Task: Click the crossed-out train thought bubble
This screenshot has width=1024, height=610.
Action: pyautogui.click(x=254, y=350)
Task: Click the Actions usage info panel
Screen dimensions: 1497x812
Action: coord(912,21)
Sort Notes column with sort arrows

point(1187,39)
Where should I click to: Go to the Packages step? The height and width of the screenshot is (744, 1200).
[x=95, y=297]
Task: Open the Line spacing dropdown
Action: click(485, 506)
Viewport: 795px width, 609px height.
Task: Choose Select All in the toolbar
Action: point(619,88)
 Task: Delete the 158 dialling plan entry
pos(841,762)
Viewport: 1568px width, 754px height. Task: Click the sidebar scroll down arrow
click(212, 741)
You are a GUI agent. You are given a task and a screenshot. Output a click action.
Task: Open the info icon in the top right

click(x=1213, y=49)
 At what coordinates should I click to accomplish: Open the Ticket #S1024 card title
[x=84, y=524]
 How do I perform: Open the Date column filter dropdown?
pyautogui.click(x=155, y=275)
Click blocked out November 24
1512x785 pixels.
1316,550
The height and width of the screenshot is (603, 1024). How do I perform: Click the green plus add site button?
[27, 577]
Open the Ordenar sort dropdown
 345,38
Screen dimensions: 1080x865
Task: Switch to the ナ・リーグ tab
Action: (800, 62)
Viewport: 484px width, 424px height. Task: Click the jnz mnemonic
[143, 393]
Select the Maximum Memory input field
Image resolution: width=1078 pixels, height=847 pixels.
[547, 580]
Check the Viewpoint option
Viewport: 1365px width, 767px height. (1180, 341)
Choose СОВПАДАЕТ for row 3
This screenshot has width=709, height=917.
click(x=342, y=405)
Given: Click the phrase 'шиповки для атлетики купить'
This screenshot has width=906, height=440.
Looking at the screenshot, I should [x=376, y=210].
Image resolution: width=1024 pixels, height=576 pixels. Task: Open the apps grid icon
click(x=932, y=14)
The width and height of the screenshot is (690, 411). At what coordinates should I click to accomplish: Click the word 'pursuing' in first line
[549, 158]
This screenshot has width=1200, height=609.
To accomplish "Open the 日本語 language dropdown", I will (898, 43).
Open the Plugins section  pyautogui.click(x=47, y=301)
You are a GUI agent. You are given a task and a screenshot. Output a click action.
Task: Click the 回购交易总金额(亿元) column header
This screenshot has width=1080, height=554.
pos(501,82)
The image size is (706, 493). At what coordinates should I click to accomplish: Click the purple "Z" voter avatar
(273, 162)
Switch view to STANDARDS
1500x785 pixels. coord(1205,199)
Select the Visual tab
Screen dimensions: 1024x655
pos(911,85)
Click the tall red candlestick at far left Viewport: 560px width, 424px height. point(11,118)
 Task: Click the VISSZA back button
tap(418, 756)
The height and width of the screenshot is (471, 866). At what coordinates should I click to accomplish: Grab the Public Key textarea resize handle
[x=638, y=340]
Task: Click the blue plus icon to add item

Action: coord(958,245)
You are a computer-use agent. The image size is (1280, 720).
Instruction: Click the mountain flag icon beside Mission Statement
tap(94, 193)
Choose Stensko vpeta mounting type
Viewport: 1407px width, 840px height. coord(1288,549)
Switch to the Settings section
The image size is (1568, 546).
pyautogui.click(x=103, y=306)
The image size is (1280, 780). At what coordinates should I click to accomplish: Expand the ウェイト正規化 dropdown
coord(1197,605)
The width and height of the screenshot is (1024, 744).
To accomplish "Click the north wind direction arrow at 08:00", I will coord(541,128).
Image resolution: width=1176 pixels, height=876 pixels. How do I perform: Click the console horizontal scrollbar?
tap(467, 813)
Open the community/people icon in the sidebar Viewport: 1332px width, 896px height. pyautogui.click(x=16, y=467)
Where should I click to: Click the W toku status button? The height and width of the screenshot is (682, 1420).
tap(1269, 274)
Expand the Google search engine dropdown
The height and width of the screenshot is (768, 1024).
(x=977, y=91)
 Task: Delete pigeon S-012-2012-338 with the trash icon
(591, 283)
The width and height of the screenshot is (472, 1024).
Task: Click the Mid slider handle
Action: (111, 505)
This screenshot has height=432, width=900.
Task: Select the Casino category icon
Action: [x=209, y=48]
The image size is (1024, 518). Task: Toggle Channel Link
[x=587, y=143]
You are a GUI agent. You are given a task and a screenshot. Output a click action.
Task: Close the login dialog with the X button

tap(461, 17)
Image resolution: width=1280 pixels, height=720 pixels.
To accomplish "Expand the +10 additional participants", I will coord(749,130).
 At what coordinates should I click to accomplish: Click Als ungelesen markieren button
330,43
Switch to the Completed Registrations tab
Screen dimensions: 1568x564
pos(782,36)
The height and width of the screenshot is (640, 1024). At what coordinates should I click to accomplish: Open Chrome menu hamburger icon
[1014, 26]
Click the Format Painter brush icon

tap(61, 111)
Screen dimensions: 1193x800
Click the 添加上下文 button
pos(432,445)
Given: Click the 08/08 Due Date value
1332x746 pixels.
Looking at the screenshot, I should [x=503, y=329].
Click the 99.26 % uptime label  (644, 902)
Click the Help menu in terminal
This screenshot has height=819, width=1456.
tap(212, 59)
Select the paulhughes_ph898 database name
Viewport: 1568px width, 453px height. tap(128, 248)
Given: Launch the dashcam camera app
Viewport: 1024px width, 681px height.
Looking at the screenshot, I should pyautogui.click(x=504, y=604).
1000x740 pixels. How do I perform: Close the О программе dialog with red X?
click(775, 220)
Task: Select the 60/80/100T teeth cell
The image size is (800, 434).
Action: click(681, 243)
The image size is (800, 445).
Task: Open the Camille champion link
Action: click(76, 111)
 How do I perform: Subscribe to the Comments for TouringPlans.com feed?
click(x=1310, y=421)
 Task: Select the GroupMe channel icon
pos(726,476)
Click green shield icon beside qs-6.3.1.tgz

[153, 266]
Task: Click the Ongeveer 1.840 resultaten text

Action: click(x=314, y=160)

INSTRUCTIONS FOR THE TASK: Write out each entry again, word for word.

OUTPUT FOR THIS EXERCISE:
Task: Click the crossed-out train thought bubble
This screenshot has width=1024, height=610.
Action: pyautogui.click(x=254, y=350)
Task: Click the Actions usage info panel
Screen dimensions: 1497x812
Action: coord(912,21)
Sort Notes column with sort arrows

point(1187,39)
Where should I click to: Go to the Packages step? The height and width of the screenshot is (744, 1200).
[x=95, y=297]
Task: Open the Line spacing dropdown
Action: click(485, 506)
Viewport: 795px width, 609px height.
Task: Choose Select All in the toolbar
Action: point(619,88)
 Task: Delete the 158 dialling plan entry
pos(841,762)
Viewport: 1568px width, 754px height. Task: Click the sidebar scroll down arrow
click(212, 741)
You are a GUI agent. You are given a task and a screenshot. Output a click action.
Task: Open the info icon in the top right

click(x=1213, y=49)
 At what coordinates should I click to accomplish: Open the Ticket #S1024 card title
[x=84, y=524]
 How do I perform: Open the Date column filter dropdown?
pyautogui.click(x=155, y=275)
Click blocked out November 24
1512x785 pixels.
1316,550
The height and width of the screenshot is (603, 1024). How do I perform: Click the green plus add site button?
[27, 577]
Open the Ordenar sort dropdown
 345,38
Screen dimensions: 1080x865
Task: Switch to the ナ・リーグ tab
Action: (800, 62)
Viewport: 484px width, 424px height. Task: Click the jnz mnemonic
[143, 393]
Select the Maximum Memory input field
Image resolution: width=1078 pixels, height=847 pixels.
[547, 580]
Check the Viewpoint option
Viewport: 1365px width, 767px height. (1180, 341)
Choose СОВПАДАЕТ for row 3
This screenshot has width=709, height=917.
click(x=342, y=405)
Given: Click the phrase 'шиповки для атлетики купить'
This screenshot has width=906, height=440.
Looking at the screenshot, I should [x=376, y=210].
Image resolution: width=1024 pixels, height=576 pixels. Task: Open the apps grid icon
click(x=932, y=14)
The width and height of the screenshot is (690, 411). At what coordinates should I click to accomplish: Click the word 'pursuing' in first line
[549, 158]
This screenshot has width=1200, height=609.
To accomplish "Open the 日本語 language dropdown", I will (898, 43).
Open the Plugins section  pyautogui.click(x=47, y=301)
You are a GUI agent. You are given a task and a screenshot. Output a click action.
Task: Click the 回购交易总金额(亿元) column header
This screenshot has width=1080, height=554.
pos(501,82)
The image size is (706, 493). At what coordinates should I click to accomplish: Click the purple "Z" voter avatar
(273, 162)
Switch view to STANDARDS
1500x785 pixels. coord(1205,199)
Select the Visual tab
Screen dimensions: 1024x655
pos(911,85)
Click the tall red candlestick at far left Viewport: 560px width, 424px height. point(11,118)
 Task: Click the VISSZA back button
tap(418, 756)
The height and width of the screenshot is (471, 866). At what coordinates should I click to accomplish: Grab the Public Key textarea resize handle
[x=638, y=340]
Task: Click the blue plus icon to add item

Action: coord(958,245)
You are a computer-use agent. The image size is (1280, 720).
Instruction: Click the mountain flag icon beside Mission Statement
tap(94, 193)
Choose Stensko vpeta mounting type
Viewport: 1407px width, 840px height. coord(1288,549)
Switch to the Settings section
The image size is (1568, 546).
pyautogui.click(x=103, y=306)
The image size is (1280, 780). At what coordinates should I click to accomplish: Expand the ウェイト正規化 dropdown
coord(1197,605)
The width and height of the screenshot is (1024, 744).
To accomplish "Click the north wind direction arrow at 08:00", I will coord(541,128).
Image resolution: width=1176 pixels, height=876 pixels. How do I perform: Click the console horizontal scrollbar?
tap(467, 813)
Open the community/people icon in the sidebar Viewport: 1332px width, 896px height. pyautogui.click(x=16, y=467)
Where should I click to: Click the W toku status button? The height and width of the screenshot is (682, 1420).
tap(1269, 274)
Expand the Google search engine dropdown
The height and width of the screenshot is (768, 1024).
(x=977, y=91)
 Task: Delete pigeon S-012-2012-338 with the trash icon
(591, 283)
The width and height of the screenshot is (472, 1024).
Task: Click the Mid slider handle
Action: (111, 505)
This screenshot has height=432, width=900.
Task: Select the Casino category icon
Action: [x=209, y=48]
The image size is (1024, 518). Task: Toggle Channel Link
[x=587, y=143]
You are a GUI agent. You are given a task and a screenshot. Output a click action.
Task: Close the login dialog with the X button

tap(461, 17)
Image resolution: width=1280 pixels, height=720 pixels.
To accomplish "Expand the +10 additional participants", I will coord(749,130).
 At what coordinates should I click to accomplish: Click Als ungelesen markieren button
330,43
Switch to the Completed Registrations tab
Screen dimensions: 1568x564
pos(782,36)
The height and width of the screenshot is (640, 1024). At what coordinates should I click to accomplish: Open Chrome menu hamburger icon
[1014, 26]
Click the Format Painter brush icon

tap(61, 111)
Screen dimensions: 1193x800
Click the 添加上下文 button
pos(432,445)
Given: Click the 08/08 Due Date value
1332x746 pixels.
Looking at the screenshot, I should [x=503, y=329].
Click the 99.26 % uptime label  (644, 902)
Click the Help menu in terminal
This screenshot has height=819, width=1456.
tap(212, 59)
Select the paulhughes_ph898 database name
Viewport: 1568px width, 453px height. tap(128, 248)
Given: Launch the dashcam camera app
Viewport: 1024px width, 681px height.
Looking at the screenshot, I should pyautogui.click(x=504, y=604).
1000x740 pixels. How do I perform: Close the О программе dialog with red X?
click(775, 220)
Task: Select the 60/80/100T teeth cell
The image size is (800, 434).
Action: click(681, 243)
The image size is (800, 445).
Task: Open the Camille champion link
Action: click(76, 111)
 How do I perform: Subscribe to the Comments for TouringPlans.com feed?
click(x=1310, y=421)
 Task: Select the GroupMe channel icon
pos(726,476)
Click green shield icon beside qs-6.3.1.tgz

[153, 266]
Task: Click the Ongeveer 1.840 resultaten text

Action: click(x=314, y=160)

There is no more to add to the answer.